Martin Juliette
Bases Moléculaires et Structurales des Systèmes Infectieux, CNRS, UMR 5086; Université Lyon 1, IBCP, 7 passage du Vercors F-69367, France.
Proteins. 2014 Jul;82(7):1444-52. doi: 10.1002/prot.24512. Epub 2014 Feb 12.
A number of predictive methods have been developed to predict protein-protein binding sites. Each new method is traditionally benchmarked using sets of protein structures of various sizes, and global statistics are used to assess the quality of the prediction. Little attention has been paid to the potential bias due to protein size on these statistics. Indeed, small proteins involve proportionally more residues at interfaces than large ones. If a predictive method is biased toward small proteins, this can lead to an over-estimation of its performance. Here, we investigate the bias due to the size effect when benchmarking protein-protein interface prediction on the widely used docking benchmark 4.0. First, we simulate random scores that favor small proteins over large ones. Instead of the 0.5 AUC (Area Under the Curve) value expected by chance, these biased scores result in an AUC equal to 0.6 using hypergeometric distributions, and up to 0.65 using constant scores. We then use real prediction results to illustrate how to detect the size bias by shuffling, and subsequently correct it using a simple conversion of the scores into normalized ranks. In addition, we investigate the scores produced by eight published methods and show that they are all affected by the size effect, which can change their relative ranking. The size effect also has an impact on linear combination scores by modifying the relative contributions of each method. In the future, systematic corrections should be applied when benchmarking predictive methods using data sets with mixed protein sizes.
已经开发了许多预测方法来预测蛋白质-蛋白质结合位点。传统上,每种新方法都使用各种大小的蛋白质结构集进行基准测试,并使用全局统计数据来评估预测质量。人们很少关注蛋白质大小对这些统计数据可能产生的偏差。
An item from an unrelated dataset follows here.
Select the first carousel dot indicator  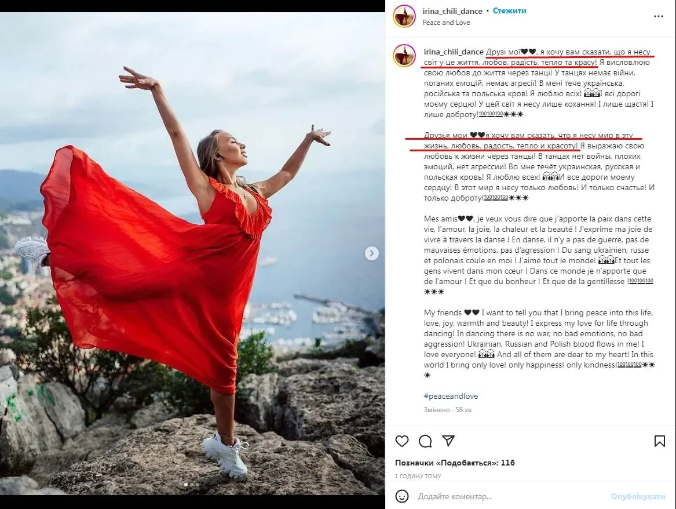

实际上,与大蛋白质相比,小蛋白质在界面处包含的残基比例更大。如果一种预测方法偏向于小蛋白质,这可能会导致对其性能的高估。在这里,我们在广泛使用的对接基准4.0上对蛋白质-蛋白质界面预测进行基准测试时,研究了由于大小效应导致的偏差。首先,我们模拟出有利于小蛋白质而非大蛋白质的随机分数。这些有偏差的分数使用超几何分布得出的曲线下面积(AUC)值不是偶然预期的0.5,而是等于0.6,使用恒定分数时高达0.65。然后,我们使用实际预测结果来说明如何通过洗牌检测大小偏差,并随后通过将分数简单转换为归一化排名来对其进行校正。此外,我们研究了八种已发表方法产生的分数,结果表明它们都受到大小效应的影响,这可能会改变它们的相对排名。大小效应还会通过改变每种方法的相对贡献对线性组合分数产生影响。未来,在使用具有不同大小蛋白质的数据集对预测方法进行基准测试时,应进行系统校正。